Desde la implementación del programa en noviembre de 2003 hasta 2016, cuando los datos dejaron de actualizarse tras el golpe, las inversiones en el programa "Luz para Todos" totalizaron R$ 22,7 mil millones; durante el mismo período, se instalaron 8,5 millones de postes para sostener los 1,6 millones de kilómetros de cables eléctricos que, como le gusta decir al ex presidente Lula, darían 40 vueltas a la Tierra.

El programa "Luz para Todos" incorporó a 16 millones de brasileños a la economía (Foto: Izquierda: Comunicado de Prensa)

Red actual de Brasil En diciembre de 2005, la electricidad comenzó a llegar a la aldea Sapukai, en Angra dos Reis (RJ). Con ella, llegaron televisores, antenas parabólicas y refrigeradores. Así, el 13 de junio de 2006, los indígenas vieron por televisión el debut de la selección brasileña de fútbol en el Mundial de Alemania.

El reportaje "El poder mundial llega a la aldea", del periodista Eduardo Nunomura y el fotógrafo Robson Fernandes, para el periódico O Estado de S. Paulo, retrató una parte del país que comenzaba a salir del olvido. Ese año, además de las 74 familias de la comunidad guaraní mbya de Angra, otros 3 millones acababan de salir de la oscuridad con la llegada del programa "Luz para todos".

El programa fue presentado por la entonces ministra de Minas y Energía, Dilma Rousseff, al presidente Luiz Inácio Lula da Silva durante los primeros meses de su gobierno y se implementó en noviembre de 2003. El objetivo era llevar electricidad a las zonas más remotas de Brasil. Antes de eso, el simple acto de encender una luz, ver a un niño durmiendo o abrir el refrigerador para sacar agua era solo un sueño, que se convirtió en realidad para 3,4 millones de familias, o 16,3 millones de personas, en los años siguientes.

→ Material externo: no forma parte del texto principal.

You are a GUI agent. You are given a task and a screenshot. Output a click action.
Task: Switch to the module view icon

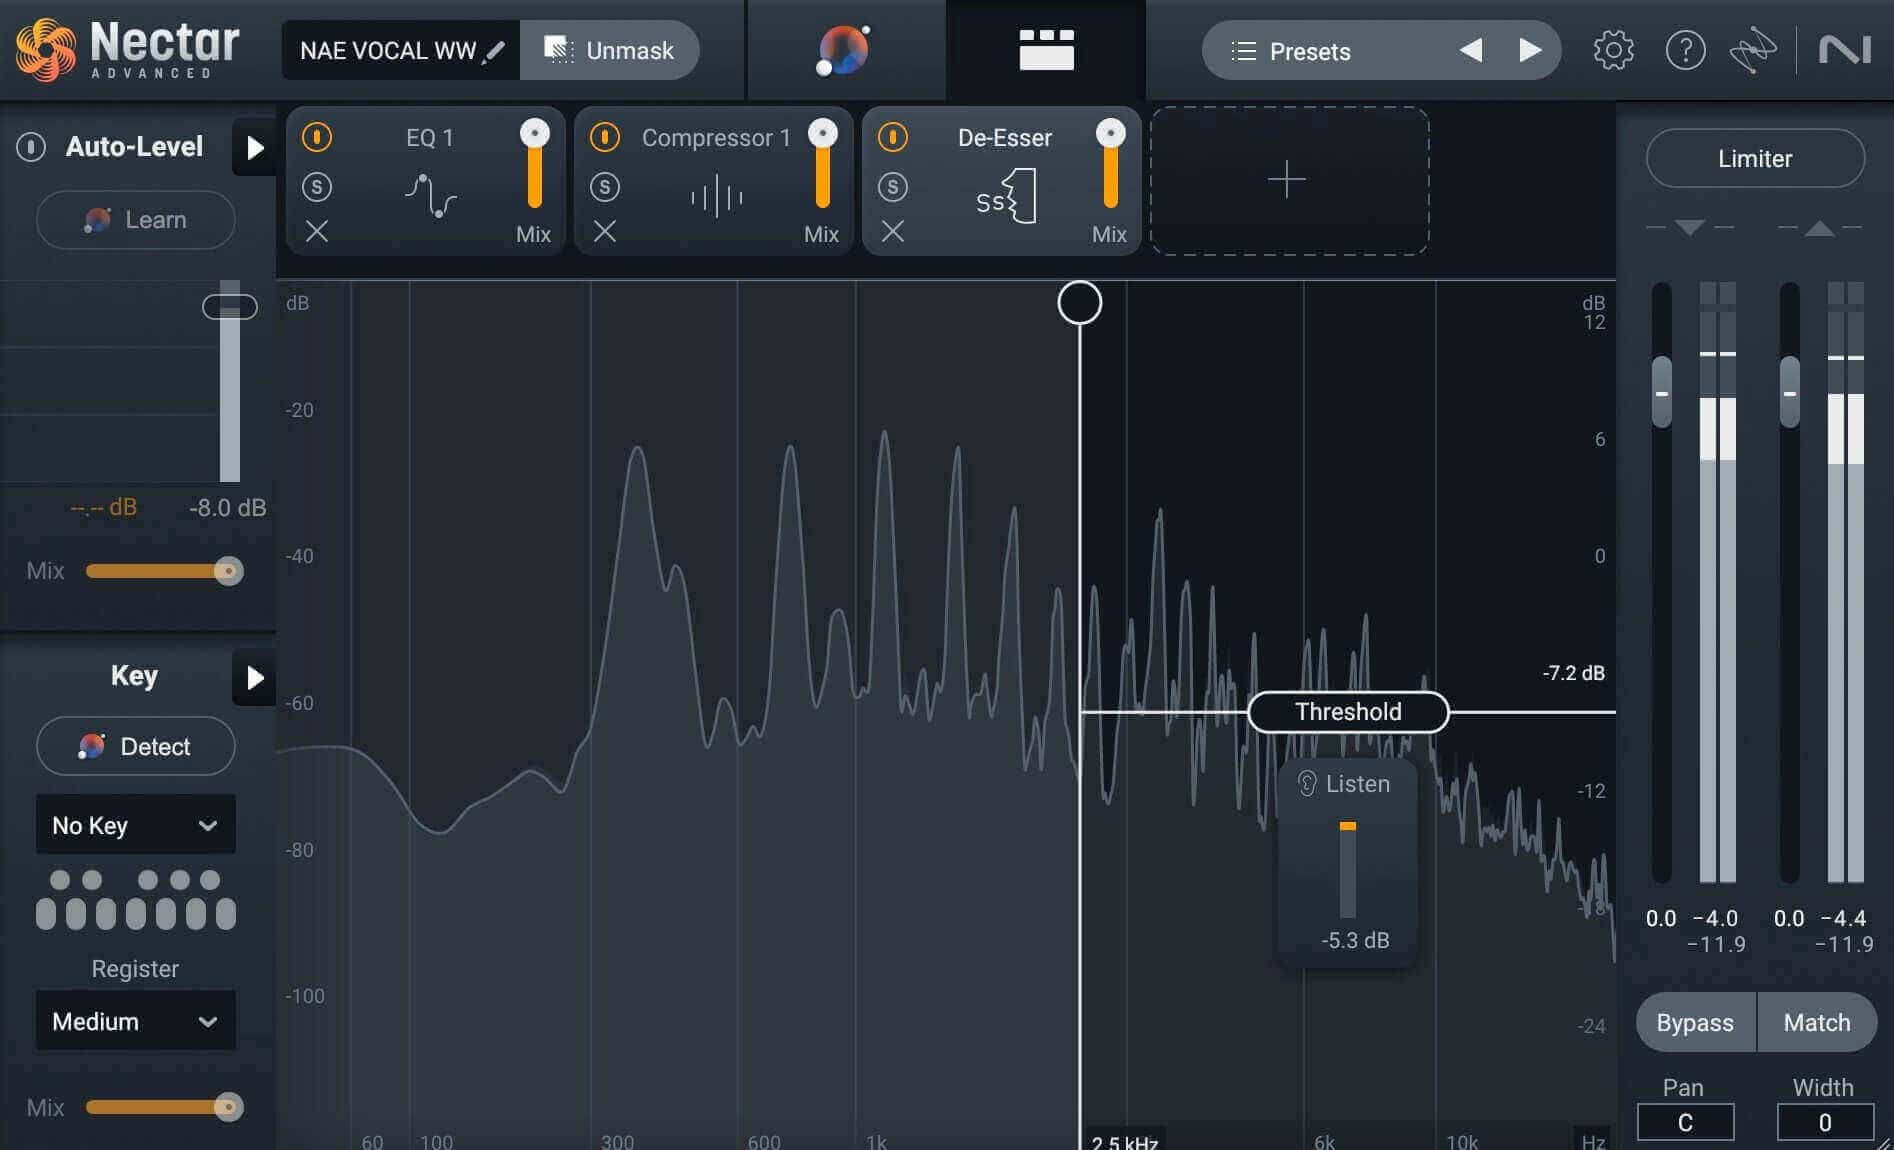[1046, 50]
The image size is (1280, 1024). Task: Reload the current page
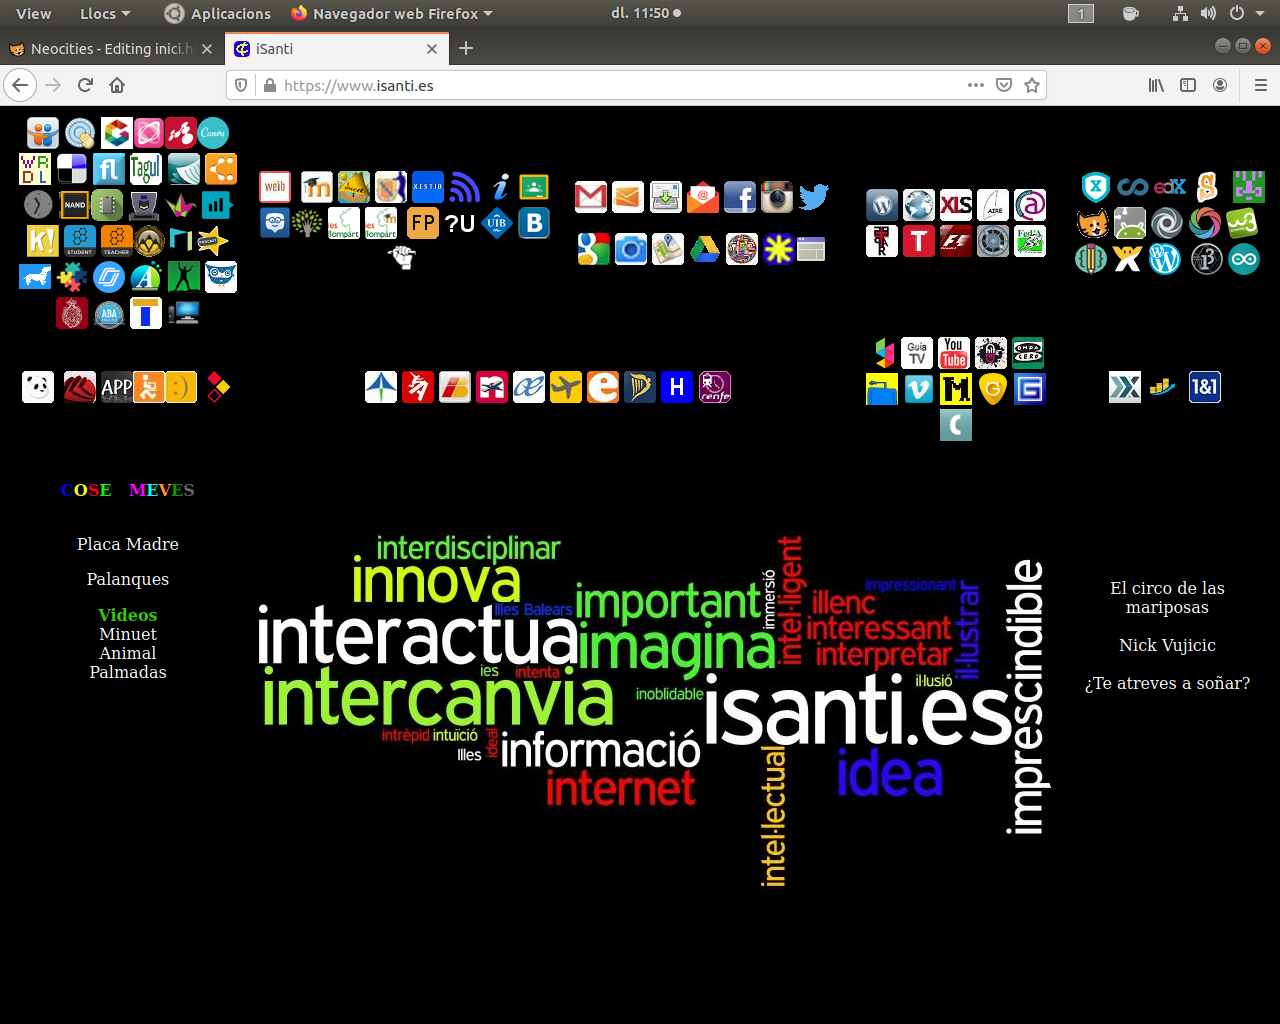(x=85, y=85)
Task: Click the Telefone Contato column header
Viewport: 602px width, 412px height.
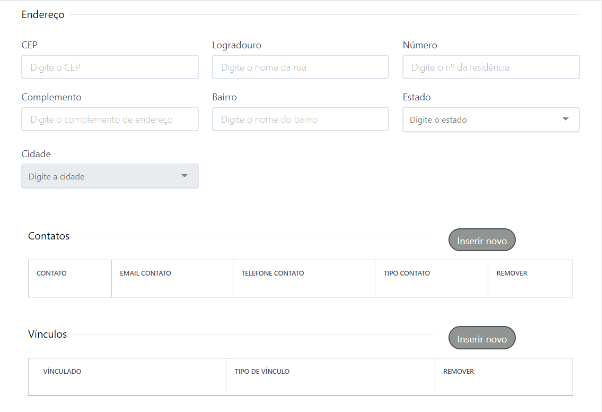Action: [273, 273]
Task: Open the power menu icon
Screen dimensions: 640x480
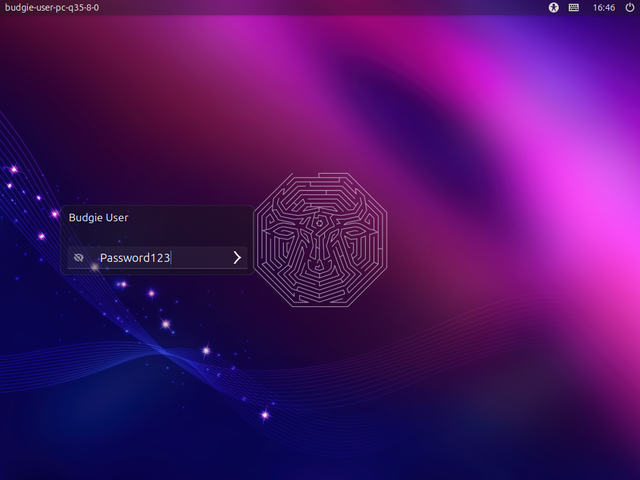Action: coord(627,7)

De las personas asistidas, aproximadamente 35 eran familias indígenas y 29, familias quilombolas. Además, 14 escuelas en zonas rurales pudieron ofrecer clases nocturnas y utilizar equipos informáticos, ventiladores y refrigeradores para conservar la comida escolar.

Datos del Ministerio de Minas y Energía de 2013 mostraron que los ingresos de las personas beneficiarias del programa aumentaron un 41%. La mitad de los hogares con servicio eléctrico estaban encabezados por mujeres.

Prioridade

El programa "Luz para Todos" fue creado para atender principalmente a escuelas rurales, zonas de extrema pobreza, comunidades indígenas, quilombos (asentamientos fundados por esclavos fugados), asentamientos, pequeños agricultores, poblaciones ribereñas, familias de zonas cercanas a reservas y afectados por proyectos del sector eléctrico, es decir, aquellos afectados por represas.

Para llegar a esta población, fue necesario superar las estimaciones y los obstáculos que históricamente habían obstaculizado a las autoridades públicas. "Dije que íbamos a universalizar el programa 'Luz para Todos', y lo haremos", declaró la entonces presidenta Dilma Rousseff en la celebración del décimo aniversario del programa en 2013.

Estamos en la fase de universalización, en la fase más difícil. Al final, lo más difícil sigue siendo lo que falta. ¿Dónde está lo que falta? En plena selva amazónica. O en lugares de difícil acceso. (...) Pensábamos que teníamos 10 millones de personas, alrededor de 2 millones de conexiones, descubrimos que teníamos 12 millones, luego eran 15 millones. Y hoy, nos faltan 270. Entonces, ¿me preguntarán si cumplimos la meta? La cumplí. Ya somos 15 millones y un poco más. Que no haya 15 millones sin electricidad marca la diferencia. Es un país diferente», definió Dilma.

Donde el acceso terrestre era imposible, los postes, cables y transformadores se transportaron en helicóptero. En los tramos donde los ríos no eran lo suficientemente profundos como para soportar postes pesados, se fabricaron postes nuevos, hechos de fibra de vidrio, con un peso equivalente al 10% de un poste de hormigón. Y en medio de los bosques, para evitar la deforestación, se utilizaron cables con aislamiento especial fijados a los árboles.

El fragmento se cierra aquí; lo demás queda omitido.